Not at all. I have never had it and I hope never to get it. Perhaps it is because of the method I use. The large cast list and many scene/pov changes which keep me engaged and also show me so many more angles of the story than just one person’s perspective. I get bored easily, I have to write in such a way that my attention is always on the job at hand and I suppose that because the story is so varied and vibrant that this is why I have never suffered from writer’s block.
How many books have you written, which is your favourite?
To date I have written 3 and a quarter. Book 3 – Battle of the Bannockburn is by far my favourite out of the books I have written.
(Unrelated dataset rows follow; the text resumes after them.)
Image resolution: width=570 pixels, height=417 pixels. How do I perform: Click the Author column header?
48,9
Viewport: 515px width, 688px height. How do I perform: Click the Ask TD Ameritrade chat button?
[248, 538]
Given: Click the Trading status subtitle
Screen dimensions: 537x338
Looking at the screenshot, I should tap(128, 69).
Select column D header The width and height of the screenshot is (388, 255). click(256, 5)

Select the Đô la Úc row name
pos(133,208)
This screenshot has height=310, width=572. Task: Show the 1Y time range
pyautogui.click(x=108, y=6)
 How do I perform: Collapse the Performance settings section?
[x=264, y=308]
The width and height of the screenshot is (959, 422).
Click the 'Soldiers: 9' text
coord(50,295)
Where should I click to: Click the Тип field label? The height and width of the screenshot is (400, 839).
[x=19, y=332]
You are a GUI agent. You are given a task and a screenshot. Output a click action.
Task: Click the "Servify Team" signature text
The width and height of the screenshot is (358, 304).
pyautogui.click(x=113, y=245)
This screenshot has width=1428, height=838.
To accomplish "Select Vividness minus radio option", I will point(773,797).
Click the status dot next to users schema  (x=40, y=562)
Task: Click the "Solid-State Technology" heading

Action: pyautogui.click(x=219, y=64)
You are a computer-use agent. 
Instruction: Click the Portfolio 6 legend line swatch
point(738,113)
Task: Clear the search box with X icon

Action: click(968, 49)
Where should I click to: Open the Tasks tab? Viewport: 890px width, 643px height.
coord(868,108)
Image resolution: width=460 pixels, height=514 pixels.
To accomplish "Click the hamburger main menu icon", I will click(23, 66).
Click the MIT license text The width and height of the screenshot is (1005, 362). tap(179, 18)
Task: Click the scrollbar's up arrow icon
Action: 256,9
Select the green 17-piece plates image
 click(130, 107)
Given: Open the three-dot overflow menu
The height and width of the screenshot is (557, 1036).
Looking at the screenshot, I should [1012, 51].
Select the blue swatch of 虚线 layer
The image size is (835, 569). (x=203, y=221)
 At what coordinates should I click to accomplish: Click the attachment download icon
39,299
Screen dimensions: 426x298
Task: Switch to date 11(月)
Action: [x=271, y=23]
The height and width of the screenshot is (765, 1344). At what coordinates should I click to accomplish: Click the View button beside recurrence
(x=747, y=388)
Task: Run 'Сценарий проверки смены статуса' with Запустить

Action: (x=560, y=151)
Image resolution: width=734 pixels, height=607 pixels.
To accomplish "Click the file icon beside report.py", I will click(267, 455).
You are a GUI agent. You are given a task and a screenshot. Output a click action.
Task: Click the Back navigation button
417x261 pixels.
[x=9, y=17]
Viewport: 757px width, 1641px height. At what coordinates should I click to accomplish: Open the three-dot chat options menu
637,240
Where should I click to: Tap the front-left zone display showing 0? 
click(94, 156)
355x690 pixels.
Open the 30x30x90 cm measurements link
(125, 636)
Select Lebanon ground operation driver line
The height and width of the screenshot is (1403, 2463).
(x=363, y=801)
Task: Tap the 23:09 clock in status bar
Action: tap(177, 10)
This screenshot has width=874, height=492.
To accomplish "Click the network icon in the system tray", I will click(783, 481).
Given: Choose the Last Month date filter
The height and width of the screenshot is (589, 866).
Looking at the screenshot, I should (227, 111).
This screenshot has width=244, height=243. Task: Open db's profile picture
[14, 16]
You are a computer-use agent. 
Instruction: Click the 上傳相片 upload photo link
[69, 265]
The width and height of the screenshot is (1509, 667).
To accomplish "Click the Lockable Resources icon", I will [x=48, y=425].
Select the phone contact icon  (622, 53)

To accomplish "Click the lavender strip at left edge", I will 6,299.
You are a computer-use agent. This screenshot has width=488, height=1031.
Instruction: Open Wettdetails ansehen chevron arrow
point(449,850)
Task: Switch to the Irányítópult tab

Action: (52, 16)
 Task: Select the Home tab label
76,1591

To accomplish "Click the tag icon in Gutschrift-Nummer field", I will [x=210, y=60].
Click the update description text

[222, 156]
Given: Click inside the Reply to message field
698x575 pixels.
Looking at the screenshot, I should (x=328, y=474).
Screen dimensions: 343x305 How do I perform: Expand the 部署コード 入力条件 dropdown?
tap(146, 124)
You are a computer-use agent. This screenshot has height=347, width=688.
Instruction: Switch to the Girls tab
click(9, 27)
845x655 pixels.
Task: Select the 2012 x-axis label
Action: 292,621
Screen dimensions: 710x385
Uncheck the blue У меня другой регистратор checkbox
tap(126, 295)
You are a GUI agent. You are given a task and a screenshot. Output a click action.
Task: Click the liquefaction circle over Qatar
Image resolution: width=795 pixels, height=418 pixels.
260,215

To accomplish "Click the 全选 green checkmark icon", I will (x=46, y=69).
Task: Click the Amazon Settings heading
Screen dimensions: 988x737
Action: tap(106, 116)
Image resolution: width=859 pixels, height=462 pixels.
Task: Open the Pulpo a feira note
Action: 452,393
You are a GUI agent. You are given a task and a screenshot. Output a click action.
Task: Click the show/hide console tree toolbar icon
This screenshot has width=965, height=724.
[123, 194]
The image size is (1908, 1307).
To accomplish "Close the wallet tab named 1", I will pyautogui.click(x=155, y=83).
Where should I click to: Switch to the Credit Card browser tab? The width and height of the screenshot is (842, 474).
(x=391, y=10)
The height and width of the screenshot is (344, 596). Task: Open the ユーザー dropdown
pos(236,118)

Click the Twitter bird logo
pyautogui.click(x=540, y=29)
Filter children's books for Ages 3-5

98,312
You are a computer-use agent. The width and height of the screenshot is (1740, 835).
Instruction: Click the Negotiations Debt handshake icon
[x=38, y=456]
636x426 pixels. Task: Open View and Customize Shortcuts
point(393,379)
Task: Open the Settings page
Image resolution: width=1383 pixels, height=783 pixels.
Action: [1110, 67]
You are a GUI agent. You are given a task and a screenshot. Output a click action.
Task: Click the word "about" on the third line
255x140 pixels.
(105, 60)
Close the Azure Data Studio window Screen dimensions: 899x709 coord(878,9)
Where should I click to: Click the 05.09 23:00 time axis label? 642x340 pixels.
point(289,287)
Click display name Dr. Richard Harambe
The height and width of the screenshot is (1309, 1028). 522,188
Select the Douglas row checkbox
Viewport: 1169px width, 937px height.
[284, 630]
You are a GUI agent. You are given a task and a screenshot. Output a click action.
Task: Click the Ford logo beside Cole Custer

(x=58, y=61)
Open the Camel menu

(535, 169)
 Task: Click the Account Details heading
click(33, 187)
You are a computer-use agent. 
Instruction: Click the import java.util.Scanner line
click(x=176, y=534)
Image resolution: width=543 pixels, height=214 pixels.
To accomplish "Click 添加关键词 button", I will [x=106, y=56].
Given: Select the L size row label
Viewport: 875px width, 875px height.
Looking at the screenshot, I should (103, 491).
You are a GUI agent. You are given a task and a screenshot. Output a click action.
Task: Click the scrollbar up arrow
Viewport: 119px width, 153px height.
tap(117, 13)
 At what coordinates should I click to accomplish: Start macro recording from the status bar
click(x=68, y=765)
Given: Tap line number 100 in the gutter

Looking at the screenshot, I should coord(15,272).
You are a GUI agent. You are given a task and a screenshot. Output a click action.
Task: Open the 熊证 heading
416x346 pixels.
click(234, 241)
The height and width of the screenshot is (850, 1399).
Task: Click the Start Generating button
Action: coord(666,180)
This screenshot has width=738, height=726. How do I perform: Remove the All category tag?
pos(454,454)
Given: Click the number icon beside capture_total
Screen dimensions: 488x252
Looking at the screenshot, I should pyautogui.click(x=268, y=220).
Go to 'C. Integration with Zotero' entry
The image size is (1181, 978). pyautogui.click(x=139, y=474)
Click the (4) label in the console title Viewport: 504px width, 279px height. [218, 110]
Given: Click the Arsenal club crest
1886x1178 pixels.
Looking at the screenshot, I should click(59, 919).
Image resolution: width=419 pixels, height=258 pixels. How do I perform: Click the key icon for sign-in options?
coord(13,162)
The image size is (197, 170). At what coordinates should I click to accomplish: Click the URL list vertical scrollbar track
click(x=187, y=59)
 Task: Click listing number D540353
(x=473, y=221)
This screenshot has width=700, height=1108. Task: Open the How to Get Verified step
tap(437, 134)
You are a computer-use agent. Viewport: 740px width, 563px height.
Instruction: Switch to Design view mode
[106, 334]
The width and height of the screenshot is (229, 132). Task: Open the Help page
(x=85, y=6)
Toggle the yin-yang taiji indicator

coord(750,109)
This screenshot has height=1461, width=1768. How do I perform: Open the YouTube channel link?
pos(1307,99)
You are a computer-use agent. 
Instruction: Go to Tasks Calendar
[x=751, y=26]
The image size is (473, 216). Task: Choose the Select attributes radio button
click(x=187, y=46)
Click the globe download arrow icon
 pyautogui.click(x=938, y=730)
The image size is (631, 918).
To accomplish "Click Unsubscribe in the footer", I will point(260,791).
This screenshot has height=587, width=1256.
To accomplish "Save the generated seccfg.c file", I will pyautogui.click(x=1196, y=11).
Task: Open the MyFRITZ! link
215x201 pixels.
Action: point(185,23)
It (in my mind) is also one of the most important books in the entire saga and glues together not only the Warrior Queen series, but all three series in the saga as well. However, though book 3 is my favourite, book 2 – Chains of Blood and Steel, is the one I’m proudest of.
What are you working on at the moment?
Right now I am working on the 4th book in the series – The Highland Queen. I am enjoying every minute of writing this book. I feel that I really hit my literary stride in the latter half of the third book and I now feel that there is a superior quality to my work that I didn’t know existed until I found it. I’m excited about getting further into this engaging storyline (or more accurately, mass of storylines)
About the books
What genre are your books?
I have always struggled to pin down a specific genre for my books. SO I tend to call them Scottish Mythical Fantasy. Although I guess they would fit in the Epic Fantasy category, I like promoting their Scottishness as that seems to be one of the things that most people have specifically enjoyed about them, no matter where in the world they are.
What have you written?
Books 1 to 3 (For King and Country, Chains of Blood and Steel and Battle of the Bannockburn) of The Warrior Queen series are already written and I am writing the 4th in the series – The Highland Queen — at present.
Tell us a little bit about the series.
The Saga of Thistles and Roses, is a post-apocalyptic, Scottish, mythical fantasy set in the 27th century.
We enter a world where everyone has developed some level of mental ability – where mythical beasts no longer trust people to live unsupervised, and magic is no longer magic – but something far more normal. The abilities and gifts of the general population, lying dormant below the surface; became heightened in the aftermath of the nuclear apocalypse 600 years before – The world’s last-ditch attempt to end the tyrannical rule of Reginald I.
Vast swaths of humanity were wiped out, leaving only those who could afford their way into hidden nuclear shelters, and those with enough latent power to survive the blast and radiation sickness that followed.
These surface dwellers struggled – for a time; until each little group found its own specific niche – and the population thrived. Now numbering in their thousands, people live side by side with the beasts of the world – who will never forget the destruction that unsupervised humanity unleashed; and intend never to allow it to happen again.
For King and Country and Chains of Blood and Steel are part of the first series of this saga called The Warrior Queen Series.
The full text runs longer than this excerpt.